Atypical symptoms, sensations and pain

In addition to the typical pains in thoracic osteochondrosis, there are a number of atypical pains that cannot be associated with spinal diseases. However, you should be aware of them:

  • Heartache. . . It is common for such pathology to cause heart pain while mimicking the attacks of a heart attack. One of the distinguishing features is their duration. Unlike true heart pain, osteochondrosis can be painful for several weeks. In addition, the use of conventional medications does not reduce the onset of pain. Here it is worth thinking about the presence of a pathology other than the heart.
  • Imitationpathologies of the mammary glands. . . This clinical picture is directly relevant to patients. Chest osteochondrosis often makes a person think about breast disease because a woman can observe pain in the chest region that spreads to the glands for a long time. It is only possible to identify the true cause of such a symptom, or at least rule out problems with the mammary glands, after an examination by a mammologist.
  • Pain in the abdominal cavity. . . This symptom suspects the presence of gastritis and other gastrointestinal disorders. A gastroenterologist may mistakenly diagnose pancreatitis or cholecystitis. Such diagnoses can be refuted or confirmed by thorough investigation.
  • In addition to these signs, the patient may experience severe painchest discomfortdescribed as a foreign object. It is often difficult to take a deep breath or exhale, the feeling that it is impossible to breathe deeply with shortness of breath with little physical activity.
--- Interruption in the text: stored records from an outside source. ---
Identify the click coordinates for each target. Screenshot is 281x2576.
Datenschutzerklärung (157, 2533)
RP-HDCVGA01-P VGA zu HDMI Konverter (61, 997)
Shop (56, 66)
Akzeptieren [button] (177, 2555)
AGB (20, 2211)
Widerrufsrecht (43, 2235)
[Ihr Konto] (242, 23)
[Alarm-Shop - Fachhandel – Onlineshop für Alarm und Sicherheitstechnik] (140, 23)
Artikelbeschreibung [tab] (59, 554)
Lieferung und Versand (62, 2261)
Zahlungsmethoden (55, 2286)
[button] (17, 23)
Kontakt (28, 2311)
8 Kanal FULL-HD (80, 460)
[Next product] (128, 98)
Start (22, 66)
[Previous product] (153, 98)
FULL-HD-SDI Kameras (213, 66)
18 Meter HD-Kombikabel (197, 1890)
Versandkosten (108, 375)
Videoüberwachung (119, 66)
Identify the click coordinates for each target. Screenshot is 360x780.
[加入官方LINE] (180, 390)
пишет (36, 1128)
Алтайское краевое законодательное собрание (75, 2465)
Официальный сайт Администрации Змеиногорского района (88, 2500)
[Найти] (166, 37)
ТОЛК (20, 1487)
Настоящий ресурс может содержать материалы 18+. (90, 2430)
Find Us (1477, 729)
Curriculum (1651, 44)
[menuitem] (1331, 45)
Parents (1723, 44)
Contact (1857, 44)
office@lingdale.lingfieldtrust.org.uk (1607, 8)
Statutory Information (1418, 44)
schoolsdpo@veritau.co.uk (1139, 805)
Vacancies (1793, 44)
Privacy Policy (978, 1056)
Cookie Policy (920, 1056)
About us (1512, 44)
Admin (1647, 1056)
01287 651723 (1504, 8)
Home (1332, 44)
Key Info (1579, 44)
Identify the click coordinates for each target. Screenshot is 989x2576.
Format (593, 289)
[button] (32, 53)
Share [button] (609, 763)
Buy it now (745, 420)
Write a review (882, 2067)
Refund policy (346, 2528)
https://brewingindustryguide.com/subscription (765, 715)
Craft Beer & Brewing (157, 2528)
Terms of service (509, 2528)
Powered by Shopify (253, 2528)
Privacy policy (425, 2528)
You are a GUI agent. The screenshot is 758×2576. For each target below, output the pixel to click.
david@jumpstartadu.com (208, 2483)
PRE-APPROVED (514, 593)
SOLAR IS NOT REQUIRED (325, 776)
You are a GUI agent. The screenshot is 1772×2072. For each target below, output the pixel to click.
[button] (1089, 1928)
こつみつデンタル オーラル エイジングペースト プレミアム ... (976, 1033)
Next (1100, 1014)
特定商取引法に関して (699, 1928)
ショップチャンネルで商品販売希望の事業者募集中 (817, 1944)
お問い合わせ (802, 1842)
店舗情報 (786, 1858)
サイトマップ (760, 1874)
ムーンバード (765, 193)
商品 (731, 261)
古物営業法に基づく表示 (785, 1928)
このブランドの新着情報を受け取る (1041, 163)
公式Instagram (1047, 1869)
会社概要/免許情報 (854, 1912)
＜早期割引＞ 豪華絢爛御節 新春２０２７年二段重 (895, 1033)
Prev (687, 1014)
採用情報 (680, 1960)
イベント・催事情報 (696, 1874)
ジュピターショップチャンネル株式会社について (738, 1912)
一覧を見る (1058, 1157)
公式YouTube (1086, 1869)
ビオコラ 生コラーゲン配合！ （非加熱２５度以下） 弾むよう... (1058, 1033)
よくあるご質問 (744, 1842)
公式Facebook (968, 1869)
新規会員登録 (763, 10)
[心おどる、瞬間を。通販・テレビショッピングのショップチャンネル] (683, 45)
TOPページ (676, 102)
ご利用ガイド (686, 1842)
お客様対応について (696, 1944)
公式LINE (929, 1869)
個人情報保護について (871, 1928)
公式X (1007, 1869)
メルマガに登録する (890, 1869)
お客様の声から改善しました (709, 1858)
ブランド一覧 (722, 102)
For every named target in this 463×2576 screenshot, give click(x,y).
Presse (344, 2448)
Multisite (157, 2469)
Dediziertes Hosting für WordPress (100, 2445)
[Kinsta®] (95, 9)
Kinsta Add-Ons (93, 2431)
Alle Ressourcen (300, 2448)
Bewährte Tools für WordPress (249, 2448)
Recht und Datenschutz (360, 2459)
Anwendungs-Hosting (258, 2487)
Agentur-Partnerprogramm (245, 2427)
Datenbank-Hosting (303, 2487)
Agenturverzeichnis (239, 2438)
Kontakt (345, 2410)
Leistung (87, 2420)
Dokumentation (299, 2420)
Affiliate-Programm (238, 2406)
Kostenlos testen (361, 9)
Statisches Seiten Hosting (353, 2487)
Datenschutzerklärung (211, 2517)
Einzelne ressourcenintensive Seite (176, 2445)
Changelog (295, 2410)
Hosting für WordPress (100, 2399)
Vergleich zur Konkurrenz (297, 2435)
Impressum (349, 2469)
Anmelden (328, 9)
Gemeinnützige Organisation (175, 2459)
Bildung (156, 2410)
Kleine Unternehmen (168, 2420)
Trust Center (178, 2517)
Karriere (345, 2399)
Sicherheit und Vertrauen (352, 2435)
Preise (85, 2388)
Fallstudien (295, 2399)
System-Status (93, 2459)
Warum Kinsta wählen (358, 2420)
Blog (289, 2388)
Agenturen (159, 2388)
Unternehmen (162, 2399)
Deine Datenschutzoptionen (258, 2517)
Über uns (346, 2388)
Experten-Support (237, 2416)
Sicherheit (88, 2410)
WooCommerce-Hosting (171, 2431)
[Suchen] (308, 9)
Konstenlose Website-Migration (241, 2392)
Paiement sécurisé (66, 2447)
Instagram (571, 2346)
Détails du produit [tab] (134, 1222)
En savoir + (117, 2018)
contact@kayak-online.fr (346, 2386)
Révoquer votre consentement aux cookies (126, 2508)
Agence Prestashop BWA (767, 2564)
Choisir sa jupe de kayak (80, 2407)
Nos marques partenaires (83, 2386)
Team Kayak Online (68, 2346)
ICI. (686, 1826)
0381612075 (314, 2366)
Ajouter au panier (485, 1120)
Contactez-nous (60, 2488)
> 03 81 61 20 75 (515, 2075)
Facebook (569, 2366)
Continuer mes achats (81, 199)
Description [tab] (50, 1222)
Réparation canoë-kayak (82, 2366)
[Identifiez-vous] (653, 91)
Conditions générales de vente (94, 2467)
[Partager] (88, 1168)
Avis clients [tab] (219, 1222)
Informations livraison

The process of treating degenerative-dystrophic diseases is not easy, it requires a long time, effort of the patient and training of the treating physician.

Be sure to consult your doctor before treating any illness. This helps to take into account individual tolerance, confirm the diagnosis, ensure that treatment is correct, and rule out negative drug interactions. If you use a prescription without consulting your doctor, you do so entirely at your own risk. All information is for informational purposes only and does not constitute a medical aid. You are solely responsible for the application.